Affaire Hulot - Le gouvernement a dit aux accusatrices : « vous mentez » 


Publié le 11.12.2021


INTERVIEW – Fatima Benomar, militante féministe et membre du collectif #NousToutes, était l’invitée d’MRG vendredi 3 décembre. Elle condamne le gouvernement pour avoir pris la défense de Nicolas Hulot.

« Il y a beaucoup de lâcheté de son côté ». Une semaine après la diffusion d’un épisode d'Envoyé spécial où plusieurs femmes accusent Nicolas Hulot d’agressions sexuelles, Fatima Benomar ne mâche pas ses mots. « D’abord, il a voulu, la veille, faire en sorte que l’information ne soit plus « Des femmes accusent Nicolas Hulot » mais « Nicolas Hulot quitte la vie politique » » explique-t-elle. Mercredi 24 novembre, l’ancien ministre de la Transition écologique annonce sur BFMTV se retirer de la « vie politique » et nie les faits qui lui sont reprochés. Son silence depuis est une « stratégie » pour la militante du collectif #NousToutes. Il a voulu « que ce ne soit pas pris comme un embarras de sa part mais juste comme une volonté ».

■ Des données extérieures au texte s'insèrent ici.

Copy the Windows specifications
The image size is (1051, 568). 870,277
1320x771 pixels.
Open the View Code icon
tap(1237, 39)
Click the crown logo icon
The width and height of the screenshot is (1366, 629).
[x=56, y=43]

Malgré l’ancienneté des faits, un témoignage a permis au parquet du tribunal judiciaire de Paris d’ouvrir une enquête préliminaire pour « viol » et « agression sexuelle » pour des « faits susceptibles d’avoir été commis à Paris à l’égard d’une victime mineure ». Pour Fatima Bénomar, « il reste très peu de marche de manœuvre » à Nicolas Hulot. Lorsqu’en 2018, le magazine Ebdo révèle l’existence d’une plainte pour viol à son encontre, le gouvernement fait bloc autour de lui. « Il était complètement couvert et défendu par le gouvernement et puis ces femmes étaient encore isolées et fragiles. Il n’y avait pas encore l’enquête d’Envoyé spécial, il pouvait aller pleurnicher, entre guillemets, chez Bourdin ». Aujourd’hui, bien que la présomption d’innocence prévôt, le porte-parole du gouvernement Gabriel Attal qualifie les témoignages de « poignants, voire glaçants ». Marlène Schiappa, qui était encore secrétaire d’État chargée de l’Égalité entre les Femmes et les Hommes en 2018, a quant à elle, évoqué des « faits assez terrifiants ». Sans aucun soutien renouvelé à Nicolas Hulot.

« Quelque chose de systématique dans son profil d’agresseur »

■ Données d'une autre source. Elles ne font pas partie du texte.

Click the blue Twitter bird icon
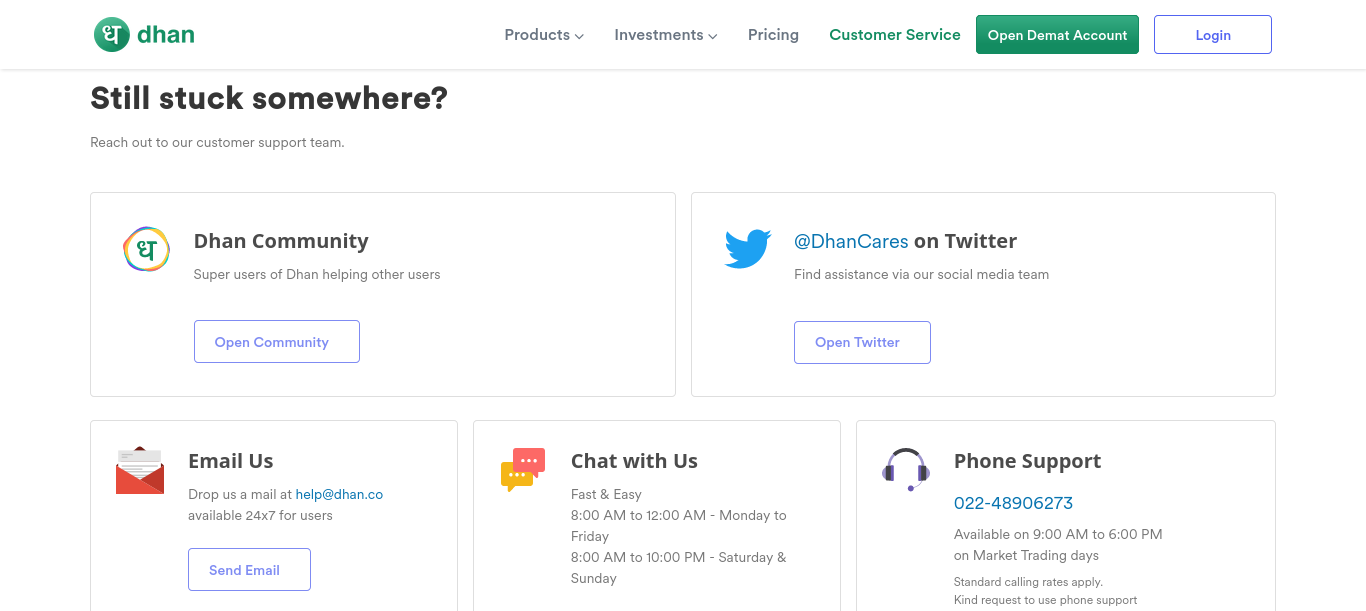Image resolution: width=1366 pixels, height=611 pixels. [x=748, y=248]
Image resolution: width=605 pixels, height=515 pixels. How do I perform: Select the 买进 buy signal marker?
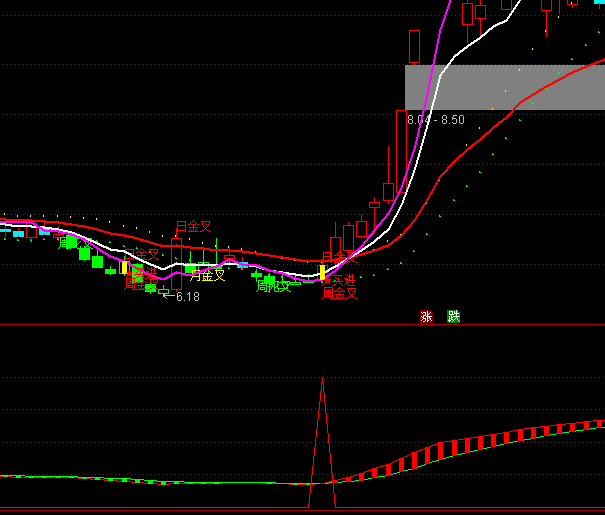(x=343, y=281)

Mais pour Fatima Benomar, Marlène Schiappa « est complice de par la place où elle était » explique-t-elle. « Elle avait le choix de se désolidariser, mais à ce moment-là ça pouvait lui coûter sa place, ou de faire ce qu’elle a fait, c’est-à-dire non seulement se solidariser mais de manière très appuyée. Elle fait partie d’un système où sa place était stratégique tout simplement ». « A minima des excuses » : c’est ce que réclame aujourd'hui Fatima Bénomar de la part du gouvernement. Des excuses auprès des femmes qui ont vu « leur président de la République, leur Premier ministre, leur ministre des droits des Femmes, et d’autres, ne même pas dire « Nous, on ne prend pas parti parce qu’il y a la présomption d’innocence » mais qui les ont fait mentir. Ils ont dit à ces citoyennes, 'vous mentez' », affirme la militante. « Ils ont jeté l’opprobre sur elles et ça a dû être très très dure pour elles ».

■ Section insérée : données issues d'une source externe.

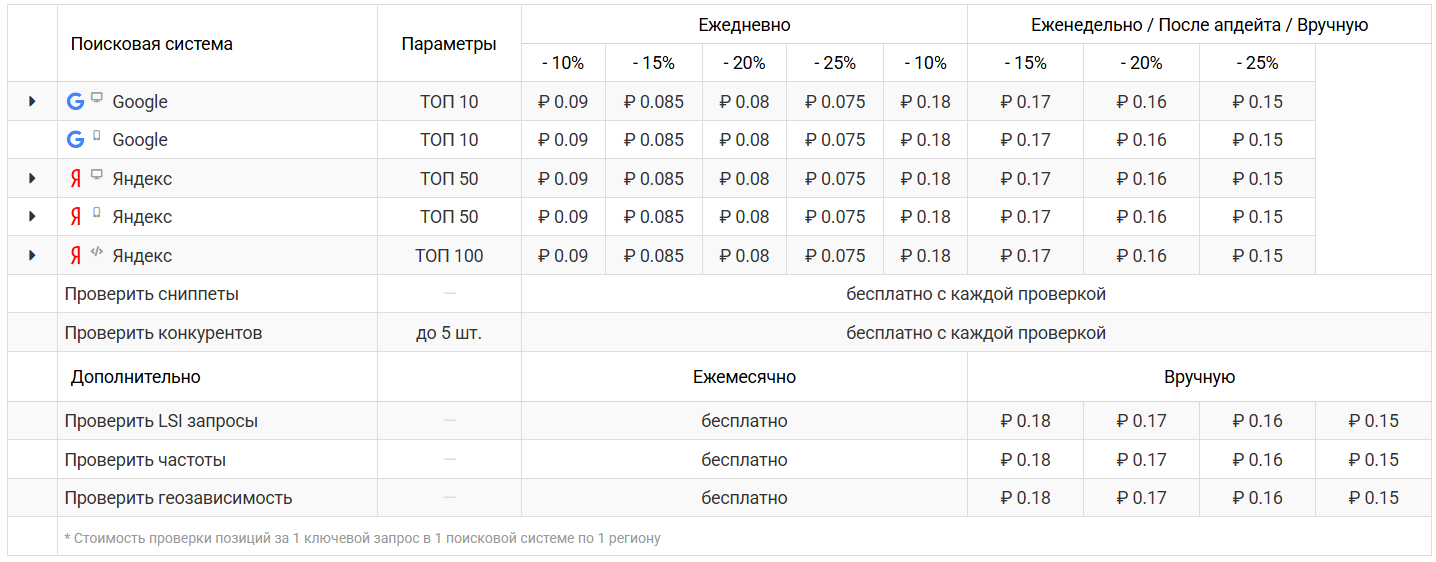Click the Ежедневно column group header
Viewport: 1436px width, 562px height.
744,25
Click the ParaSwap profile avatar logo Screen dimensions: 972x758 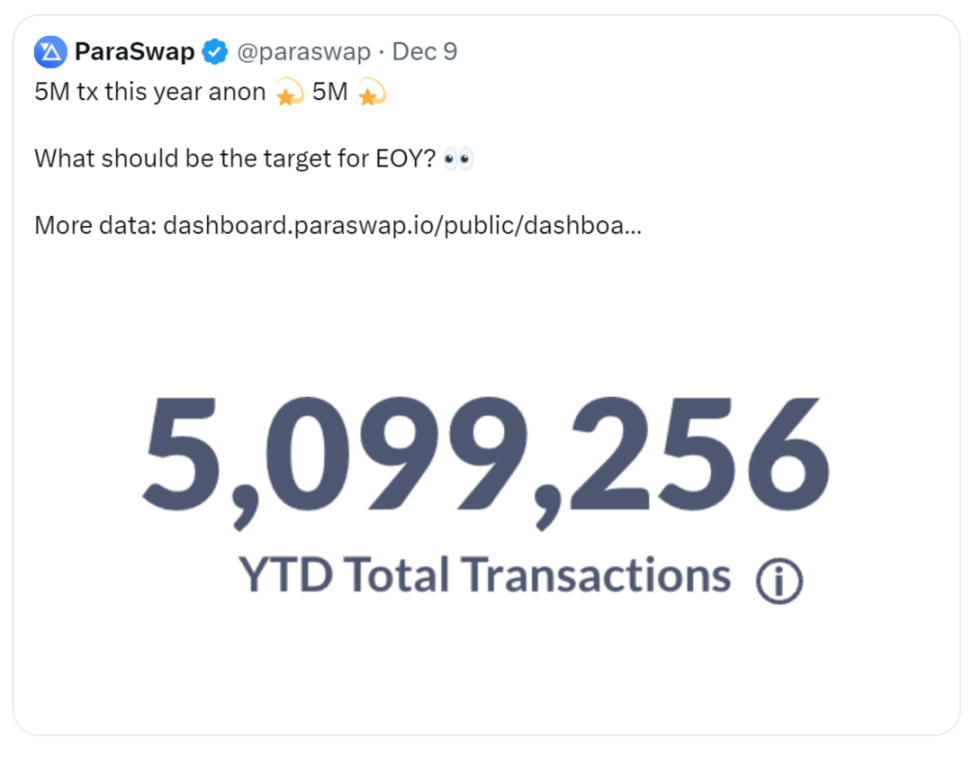(x=50, y=52)
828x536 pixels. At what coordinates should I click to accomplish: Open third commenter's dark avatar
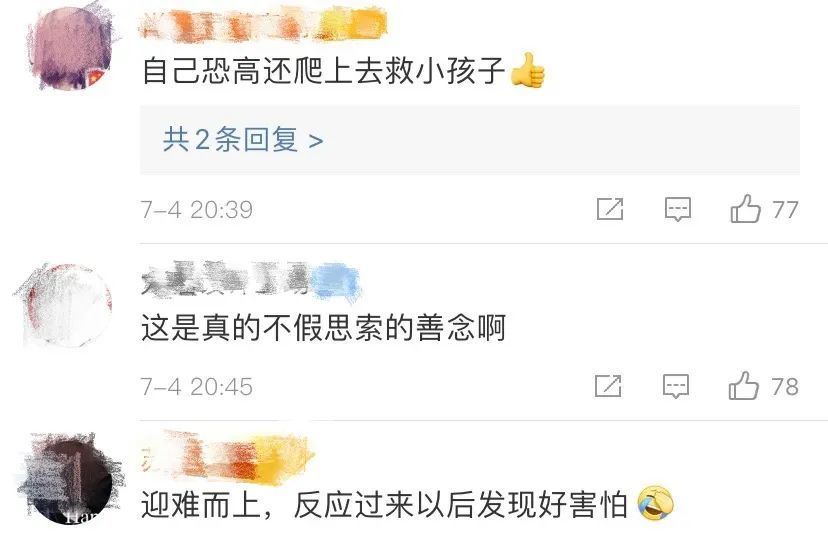tap(69, 479)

La possible prescription des faits n'inquiète pas Fatima Benomar. « J’ai l’intime conviction que cet homme n’a pas percuté que cinq ou six femmes, qu’il y a quelque chose de systématique dans sa façon de fonctionner, dans son profil d’agresseur ». Pour la militante féministe, ce qui est encourageant, c’est que, « peut-être, cette émission et cette enquête vont susciter encore d’autres témoignages qui eux sont plus récents et ne vont pas tomber sous le coup de la prescription ». Une prescription qui, pour elle et beaucoup d’associations féministes, devrait être changée. « Il faut l’imprescriptibilité des crimes sexuels sur mineurs, donc pédocriminels, et incestueux ».